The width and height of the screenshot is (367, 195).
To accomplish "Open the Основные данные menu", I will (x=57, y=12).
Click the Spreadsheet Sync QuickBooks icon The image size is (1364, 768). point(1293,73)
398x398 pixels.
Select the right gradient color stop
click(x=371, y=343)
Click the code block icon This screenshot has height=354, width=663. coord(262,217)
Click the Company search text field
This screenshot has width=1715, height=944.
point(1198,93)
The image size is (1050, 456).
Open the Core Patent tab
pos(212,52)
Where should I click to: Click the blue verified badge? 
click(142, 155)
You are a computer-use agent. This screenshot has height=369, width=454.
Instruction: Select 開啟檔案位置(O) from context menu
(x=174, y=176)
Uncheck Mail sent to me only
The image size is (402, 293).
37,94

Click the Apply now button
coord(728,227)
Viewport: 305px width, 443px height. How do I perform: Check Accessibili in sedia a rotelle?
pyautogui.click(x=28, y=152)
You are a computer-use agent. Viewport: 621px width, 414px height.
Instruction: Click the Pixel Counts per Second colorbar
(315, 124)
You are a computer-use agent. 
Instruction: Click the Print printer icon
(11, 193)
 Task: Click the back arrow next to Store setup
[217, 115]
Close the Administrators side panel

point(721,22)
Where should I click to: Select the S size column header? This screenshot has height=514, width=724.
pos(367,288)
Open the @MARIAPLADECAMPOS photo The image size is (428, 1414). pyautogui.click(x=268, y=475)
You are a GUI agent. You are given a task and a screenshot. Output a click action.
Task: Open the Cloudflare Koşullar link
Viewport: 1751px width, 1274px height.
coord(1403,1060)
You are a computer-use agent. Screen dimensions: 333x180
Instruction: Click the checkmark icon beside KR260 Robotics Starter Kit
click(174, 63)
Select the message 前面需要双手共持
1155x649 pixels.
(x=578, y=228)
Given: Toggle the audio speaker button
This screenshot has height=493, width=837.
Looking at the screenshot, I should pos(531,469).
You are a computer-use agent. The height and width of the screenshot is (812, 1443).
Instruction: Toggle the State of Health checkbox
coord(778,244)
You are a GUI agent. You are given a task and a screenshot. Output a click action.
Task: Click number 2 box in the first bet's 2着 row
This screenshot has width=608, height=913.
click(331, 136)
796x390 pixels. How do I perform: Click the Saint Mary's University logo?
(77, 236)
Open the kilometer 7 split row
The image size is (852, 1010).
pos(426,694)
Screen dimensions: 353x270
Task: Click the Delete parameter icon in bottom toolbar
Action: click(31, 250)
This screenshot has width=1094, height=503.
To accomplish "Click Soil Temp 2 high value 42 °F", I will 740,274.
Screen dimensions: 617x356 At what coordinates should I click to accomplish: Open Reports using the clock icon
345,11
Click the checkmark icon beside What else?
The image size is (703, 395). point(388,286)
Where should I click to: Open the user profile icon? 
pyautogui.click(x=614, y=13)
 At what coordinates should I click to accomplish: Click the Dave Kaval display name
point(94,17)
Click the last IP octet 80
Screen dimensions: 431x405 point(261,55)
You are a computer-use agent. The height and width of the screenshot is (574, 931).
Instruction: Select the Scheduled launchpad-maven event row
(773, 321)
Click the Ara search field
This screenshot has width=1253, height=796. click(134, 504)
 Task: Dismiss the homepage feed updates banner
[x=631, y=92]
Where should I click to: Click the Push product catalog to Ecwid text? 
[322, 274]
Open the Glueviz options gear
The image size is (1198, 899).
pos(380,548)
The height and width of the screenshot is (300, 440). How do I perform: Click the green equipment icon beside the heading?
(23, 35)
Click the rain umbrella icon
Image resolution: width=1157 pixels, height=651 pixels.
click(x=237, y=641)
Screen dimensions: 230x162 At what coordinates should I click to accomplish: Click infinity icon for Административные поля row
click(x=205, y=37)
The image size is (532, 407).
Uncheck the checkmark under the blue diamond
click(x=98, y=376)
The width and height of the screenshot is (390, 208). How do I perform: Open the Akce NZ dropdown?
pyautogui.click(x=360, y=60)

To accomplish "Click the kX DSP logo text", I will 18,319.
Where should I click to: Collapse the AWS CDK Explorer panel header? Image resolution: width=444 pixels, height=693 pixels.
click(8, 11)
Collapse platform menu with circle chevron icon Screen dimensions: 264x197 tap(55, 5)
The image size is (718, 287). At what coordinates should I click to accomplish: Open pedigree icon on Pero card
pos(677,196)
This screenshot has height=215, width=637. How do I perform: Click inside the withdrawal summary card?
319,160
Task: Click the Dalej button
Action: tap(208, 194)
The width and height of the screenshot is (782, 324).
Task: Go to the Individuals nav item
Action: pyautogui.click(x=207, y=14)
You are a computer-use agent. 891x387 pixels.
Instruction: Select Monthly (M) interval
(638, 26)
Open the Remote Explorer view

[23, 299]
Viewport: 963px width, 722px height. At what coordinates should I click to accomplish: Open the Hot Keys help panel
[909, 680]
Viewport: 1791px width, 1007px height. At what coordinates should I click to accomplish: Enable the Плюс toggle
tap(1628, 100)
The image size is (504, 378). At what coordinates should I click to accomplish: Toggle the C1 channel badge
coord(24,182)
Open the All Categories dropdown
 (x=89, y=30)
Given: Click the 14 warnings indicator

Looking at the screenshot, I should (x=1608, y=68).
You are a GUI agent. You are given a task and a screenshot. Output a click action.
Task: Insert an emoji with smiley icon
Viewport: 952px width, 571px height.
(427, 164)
:::::
Written instruction: Rewrite all the entries above, swapping "computer-use agent" for "desktop assistant" wherever it occurs and keeping every other part the same.

Output of the task:
The width and height of the screenshot is (367, 195).
To accomplish "Open the Основные данные menu", I will (x=57, y=12).
Click the Spreadsheet Sync QuickBooks icon The image size is (1364, 768). point(1293,73)
398x398 pixels.
Select the right gradient color stop
click(x=371, y=343)
Click the code block icon This screenshot has height=354, width=663. coord(262,217)
Click the Company search text field
This screenshot has width=1715, height=944.
point(1198,93)
The image size is (1050, 456).
Open the Core Patent tab
pos(212,52)
Where should I click to: Click the blue verified badge? 
click(142, 155)
You are a desktop assistant. This screenshot has height=369, width=454.
Instruction: Select 開啟檔案位置(O) from context menu
(x=174, y=176)
Uncheck Mail sent to me only
The image size is (402, 293).
37,94

Click the Apply now button
coord(728,227)
Viewport: 305px width, 443px height. How do I perform: Check Accessibili in sedia a rotelle?
pyautogui.click(x=28, y=152)
You are a desktop assistant. Viewport: 621px width, 414px height.
Instruction: Click the Pixel Counts per Second colorbar
(315, 124)
You are a desktop assistant. 
Instruction: Click the Print printer icon
(11, 193)
 Task: Click the back arrow next to Store setup
[217, 115]
Close the Administrators side panel

point(721,22)
Where should I click to: Select the S size column header? This screenshot has height=514, width=724.
pos(367,288)
Open the @MARIAPLADECAMPOS photo The image size is (428, 1414). pyautogui.click(x=268, y=475)
You are a GUI agent. You are given a task and a screenshot. Output a click action.
Task: Open the Cloudflare Koşullar link
Viewport: 1751px width, 1274px height.
coord(1403,1060)
You are a desktop assistant. Screen dimensions: 333x180
Instruction: Click the checkmark icon beside KR260 Robotics Starter Kit
click(174, 63)
Select the message 前面需要双手共持
1155x649 pixels.
(x=578, y=228)
Given: Toggle the audio speaker button
This screenshot has height=493, width=837.
Looking at the screenshot, I should pos(531,469).
You are a desktop assistant. The height and width of the screenshot is (812, 1443).
Instruction: Toggle the State of Health checkbox
coord(778,244)
You are a GUI agent. You are given a task and a screenshot. Output a click action.
Task: Click number 2 box in the first bet's 2着 row
This screenshot has width=608, height=913.
click(331, 136)
796x390 pixels. How do I perform: Click the Saint Mary's University logo?
(77, 236)
Open the kilometer 7 split row
The image size is (852, 1010).
pos(426,694)
Screen dimensions: 353x270
Task: Click the Delete parameter icon in bottom toolbar
Action: click(31, 250)
This screenshot has width=1094, height=503.
To accomplish "Click Soil Temp 2 high value 42 °F", I will 740,274.
Screen dimensions: 617x356 At what coordinates should I click to accomplish: Open Reports using the clock icon
345,11
Click the checkmark icon beside What else?
The image size is (703, 395). point(388,286)
Where should I click to: Open the user profile icon? 
pyautogui.click(x=614, y=13)
 At what coordinates should I click to accomplish: Click the Dave Kaval display name
point(94,17)
Click the last IP octet 80
Screen dimensions: 431x405 point(261,55)
You are a desktop assistant. The height and width of the screenshot is (574, 931).
Instruction: Select the Scheduled launchpad-maven event row
(773, 321)
Click the Ara search field
This screenshot has width=1253, height=796. click(134, 504)
 Task: Dismiss the homepage feed updates banner
[x=631, y=92]
Where should I click to: Click the Push product catalog to Ecwid text? 
[322, 274]
Open the Glueviz options gear
The image size is (1198, 899).
pos(380,548)
The height and width of the screenshot is (300, 440). How do I perform: Click the green equipment icon beside the heading?
(23, 35)
Click the rain umbrella icon
Image resolution: width=1157 pixels, height=651 pixels.
click(x=237, y=641)
Screen dimensions: 230x162 At what coordinates should I click to accomplish: Click infinity icon for Административные поля row
click(x=205, y=37)
The image size is (532, 407).
Uncheck the checkmark under the blue diamond
click(x=98, y=376)
The width and height of the screenshot is (390, 208). How do I perform: Open the Akce NZ dropdown?
pyautogui.click(x=360, y=60)

To accomplish "Click the kX DSP logo text", I will 18,319.
Where should I click to: Collapse the AWS CDK Explorer panel header? Image resolution: width=444 pixels, height=693 pixels.
click(8, 11)
Collapse platform menu with circle chevron icon Screen dimensions: 264x197 tap(55, 5)
The image size is (718, 287). At what coordinates should I click to accomplish: Open pedigree icon on Pero card
pos(677,196)
This screenshot has height=215, width=637. How do I perform: Click inside the withdrawal summary card?
319,160
Task: Click the Dalej button
Action: tap(208, 194)
The width and height of the screenshot is (782, 324).
Task: Go to the Individuals nav item
Action: pyautogui.click(x=207, y=14)
You are a desktop assistant. 891x387 pixels.
Instruction: Select Monthly (M) interval
(638, 26)
Open the Remote Explorer view

[23, 299]
Viewport: 963px width, 722px height. At what coordinates should I click to accomplish: Open the Hot Keys help panel
[909, 680]
Viewport: 1791px width, 1007px height. At what coordinates should I click to accomplish: Enable the Плюс toggle
tap(1628, 100)
The image size is (504, 378). At what coordinates should I click to accomplish: Toggle the C1 channel badge
coord(24,182)
Open the All Categories dropdown
 (x=89, y=30)
Given: Click the 14 warnings indicator

Looking at the screenshot, I should (x=1608, y=68).
You are a GUI agent. You are given a task and a screenshot. Output a click action.
Task: Insert an emoji with smiley icon
Viewport: 952px width, 571px height.
(427, 164)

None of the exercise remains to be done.